Plus que jamais, chaque individu a affirmé ses univers musicaux, a défendu ses goûts et ses choix. L’envie de faire du reggae par exemple. Ce n’est pas du tout ma culture. Mais à un moment, les copains avaient besoin de pouvoir jouer ça. Donc j’ai fait mes recherches, je suis allé fouiller ce qu’avait fait Gainsbourg dans les années 80 et ce genre de choses. Les autres ont ensuite fait l’effort de se documenter sur le côté rock qu’ils n’avaient pas sur leur palette.

L’ambition était avant d’amener le collectif dans le même sens. Aujourd’hui, elle est tournée vers l’individu?
Dans ce pacte-là, il y a l’idée que chacun apporte une part de sa culture à l’autre, avec l’envie d’aller jusqu’au bout des choses. Pas d’intercaler un passage dans une structure, mais par exemple faire un reggae du début à la fin. On n’est plus dans le compromis mais dans le partage, celui de faire plaisir à l’autre en allant au bout de sa démarche. Il y a beaucoup moins de frustration personnelle avec 13 titres pour 8 musiciens.

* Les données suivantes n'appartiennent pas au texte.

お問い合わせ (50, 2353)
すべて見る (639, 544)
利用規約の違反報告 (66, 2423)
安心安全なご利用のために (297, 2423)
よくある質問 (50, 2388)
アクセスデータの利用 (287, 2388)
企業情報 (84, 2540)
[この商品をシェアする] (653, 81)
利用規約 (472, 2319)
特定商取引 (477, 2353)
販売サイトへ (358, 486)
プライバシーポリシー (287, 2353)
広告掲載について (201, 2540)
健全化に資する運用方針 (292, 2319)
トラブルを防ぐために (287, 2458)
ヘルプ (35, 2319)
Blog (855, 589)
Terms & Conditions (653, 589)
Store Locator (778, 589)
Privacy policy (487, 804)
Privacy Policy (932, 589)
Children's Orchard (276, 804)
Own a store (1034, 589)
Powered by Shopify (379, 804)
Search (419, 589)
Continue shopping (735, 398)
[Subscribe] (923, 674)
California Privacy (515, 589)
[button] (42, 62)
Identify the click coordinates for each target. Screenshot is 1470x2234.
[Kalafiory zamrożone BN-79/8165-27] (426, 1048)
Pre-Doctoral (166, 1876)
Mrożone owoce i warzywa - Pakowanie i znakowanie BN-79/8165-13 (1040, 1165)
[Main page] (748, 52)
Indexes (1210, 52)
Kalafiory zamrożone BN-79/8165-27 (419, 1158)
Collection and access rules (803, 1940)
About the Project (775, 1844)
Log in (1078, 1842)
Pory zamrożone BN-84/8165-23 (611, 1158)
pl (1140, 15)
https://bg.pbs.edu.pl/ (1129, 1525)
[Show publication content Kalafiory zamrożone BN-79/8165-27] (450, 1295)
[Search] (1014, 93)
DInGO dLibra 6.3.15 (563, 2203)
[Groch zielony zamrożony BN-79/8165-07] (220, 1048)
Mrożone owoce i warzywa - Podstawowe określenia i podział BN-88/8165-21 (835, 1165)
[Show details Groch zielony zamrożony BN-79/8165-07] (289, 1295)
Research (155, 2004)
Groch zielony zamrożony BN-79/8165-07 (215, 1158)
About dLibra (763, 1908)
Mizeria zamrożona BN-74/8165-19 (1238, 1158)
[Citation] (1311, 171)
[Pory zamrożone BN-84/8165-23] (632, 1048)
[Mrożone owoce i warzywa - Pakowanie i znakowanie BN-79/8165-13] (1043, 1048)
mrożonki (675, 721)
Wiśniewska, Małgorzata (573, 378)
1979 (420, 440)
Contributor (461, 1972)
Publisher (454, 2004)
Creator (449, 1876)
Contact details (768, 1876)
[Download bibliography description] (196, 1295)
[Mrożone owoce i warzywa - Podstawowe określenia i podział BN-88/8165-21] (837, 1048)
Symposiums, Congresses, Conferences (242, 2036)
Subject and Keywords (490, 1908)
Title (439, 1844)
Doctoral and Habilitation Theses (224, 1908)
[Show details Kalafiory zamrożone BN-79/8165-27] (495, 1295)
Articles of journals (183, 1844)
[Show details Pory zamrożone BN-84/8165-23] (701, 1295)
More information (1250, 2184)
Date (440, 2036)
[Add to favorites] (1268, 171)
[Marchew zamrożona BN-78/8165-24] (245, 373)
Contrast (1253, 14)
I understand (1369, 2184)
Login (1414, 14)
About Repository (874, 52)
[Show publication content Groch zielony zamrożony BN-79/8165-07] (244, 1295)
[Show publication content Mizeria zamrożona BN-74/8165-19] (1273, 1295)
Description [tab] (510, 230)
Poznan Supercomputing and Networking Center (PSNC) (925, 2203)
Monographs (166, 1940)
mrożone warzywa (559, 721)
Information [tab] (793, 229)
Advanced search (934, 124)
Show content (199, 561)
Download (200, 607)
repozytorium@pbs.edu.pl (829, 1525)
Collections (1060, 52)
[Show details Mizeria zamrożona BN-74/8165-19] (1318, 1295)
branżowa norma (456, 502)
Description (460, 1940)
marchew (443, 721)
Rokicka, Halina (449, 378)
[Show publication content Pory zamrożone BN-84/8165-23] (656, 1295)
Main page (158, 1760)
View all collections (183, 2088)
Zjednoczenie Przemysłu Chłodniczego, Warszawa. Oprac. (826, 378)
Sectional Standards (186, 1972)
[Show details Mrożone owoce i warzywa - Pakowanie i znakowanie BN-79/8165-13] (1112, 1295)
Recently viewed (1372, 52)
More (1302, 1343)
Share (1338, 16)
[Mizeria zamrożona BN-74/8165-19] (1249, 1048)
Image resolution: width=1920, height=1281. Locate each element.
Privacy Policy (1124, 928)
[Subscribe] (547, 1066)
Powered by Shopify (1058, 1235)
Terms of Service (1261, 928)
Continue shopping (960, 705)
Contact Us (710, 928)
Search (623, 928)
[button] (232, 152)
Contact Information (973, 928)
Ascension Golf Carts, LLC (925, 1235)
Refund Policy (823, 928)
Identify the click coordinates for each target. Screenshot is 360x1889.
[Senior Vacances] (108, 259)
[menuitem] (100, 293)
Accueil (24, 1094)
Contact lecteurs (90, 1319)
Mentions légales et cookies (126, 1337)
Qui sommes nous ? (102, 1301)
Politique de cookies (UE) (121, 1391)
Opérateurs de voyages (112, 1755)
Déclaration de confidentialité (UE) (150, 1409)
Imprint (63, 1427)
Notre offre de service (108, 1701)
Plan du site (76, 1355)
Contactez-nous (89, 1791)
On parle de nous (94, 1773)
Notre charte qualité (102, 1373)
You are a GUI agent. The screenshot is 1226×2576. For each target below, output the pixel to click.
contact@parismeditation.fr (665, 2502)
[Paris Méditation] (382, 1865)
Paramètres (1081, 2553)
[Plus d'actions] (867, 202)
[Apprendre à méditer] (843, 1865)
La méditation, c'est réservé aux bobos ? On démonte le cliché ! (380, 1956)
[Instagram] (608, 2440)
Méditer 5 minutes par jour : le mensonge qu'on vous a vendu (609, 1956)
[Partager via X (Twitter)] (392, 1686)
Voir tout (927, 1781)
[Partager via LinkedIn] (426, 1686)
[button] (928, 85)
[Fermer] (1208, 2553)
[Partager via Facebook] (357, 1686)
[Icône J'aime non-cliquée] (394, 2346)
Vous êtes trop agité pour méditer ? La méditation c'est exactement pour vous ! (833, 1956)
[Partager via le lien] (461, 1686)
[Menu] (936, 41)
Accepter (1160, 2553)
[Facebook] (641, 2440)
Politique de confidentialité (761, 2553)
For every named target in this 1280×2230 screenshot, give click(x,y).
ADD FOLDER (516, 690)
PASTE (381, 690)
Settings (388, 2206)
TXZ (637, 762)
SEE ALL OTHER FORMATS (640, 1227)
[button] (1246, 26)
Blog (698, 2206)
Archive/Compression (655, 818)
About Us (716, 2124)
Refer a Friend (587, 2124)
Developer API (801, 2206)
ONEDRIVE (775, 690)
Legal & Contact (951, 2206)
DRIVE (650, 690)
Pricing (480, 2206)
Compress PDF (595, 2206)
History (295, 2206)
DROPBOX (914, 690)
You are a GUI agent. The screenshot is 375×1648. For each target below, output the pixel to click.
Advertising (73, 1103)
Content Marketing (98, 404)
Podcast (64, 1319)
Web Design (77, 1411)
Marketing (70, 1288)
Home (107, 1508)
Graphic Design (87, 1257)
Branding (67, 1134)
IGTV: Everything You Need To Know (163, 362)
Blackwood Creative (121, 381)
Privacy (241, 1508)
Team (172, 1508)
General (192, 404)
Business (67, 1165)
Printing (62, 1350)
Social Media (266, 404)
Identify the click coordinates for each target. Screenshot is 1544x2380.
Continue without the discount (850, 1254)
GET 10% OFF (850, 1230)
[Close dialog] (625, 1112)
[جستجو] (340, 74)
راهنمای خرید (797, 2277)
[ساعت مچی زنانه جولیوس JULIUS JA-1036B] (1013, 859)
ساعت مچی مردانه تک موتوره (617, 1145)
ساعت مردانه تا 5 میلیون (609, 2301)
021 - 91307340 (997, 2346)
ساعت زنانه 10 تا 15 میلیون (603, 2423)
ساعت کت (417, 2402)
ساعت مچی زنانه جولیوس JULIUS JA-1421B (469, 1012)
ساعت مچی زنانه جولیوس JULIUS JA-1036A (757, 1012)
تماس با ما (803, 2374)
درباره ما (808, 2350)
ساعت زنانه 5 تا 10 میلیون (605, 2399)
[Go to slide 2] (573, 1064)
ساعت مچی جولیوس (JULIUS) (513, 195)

Chaque musicien développe déjà ses projets en parallèle, lesquels ?
Après chaque tournée, chacun travaille dans son coin. Rémi, le batteur, s’occupe d’un collectif de musique électronique Arachnide sur la région girondine, Pito, Jojo, Erwan et moi faisons partie d’une fanfare qui s’appelle les Touffes Chrétiennes.

Pouvez-vous nous parler aussi de votre projet solo, Kebous ?
Au début, il ne devait pas avoir d’autres prétentions qu’être une maquette. Elle a circulé, j’ai fait plus de concerts que prévus… De fil en aiguille, ce 7 titres sort officiellement. Kébous, ce n’est rien d’autre que mon nom en verlan. Je l’ai fait parce que j’ai la volonté d’être entendu dans la grande foire que peuvent être les HDL. J’avais la frustration de ne pas pouvoir dire certaines choses à des gens, ça avait tendance à me faire du mal. L’album a été fait vite, en deux jours avec Romain (Humeau, du groupe Eiffel). Je travaille actuellement à d’autres morceaux, en attendant de faire un vrai disque avec des arrangements.

C’est une réaction intimiste au bazar des HDL ?
J’avais vraiment besoin de sortir des choses, et cette solution piano-voix s’est imposée au fur et à mesure. Mais je travaille avec d’autres musiciens et ça prend vite de l’ampleur. J’aimerais bien avoir un joli spectacle avec de la prestance, de la classe, un peu de folie… à la Arthur H.

Les Hurlements de Leo Temps suspendu (Wagram) 2006
En concert le 3 mai 2006 à la Cigale à Paris et en tournée française.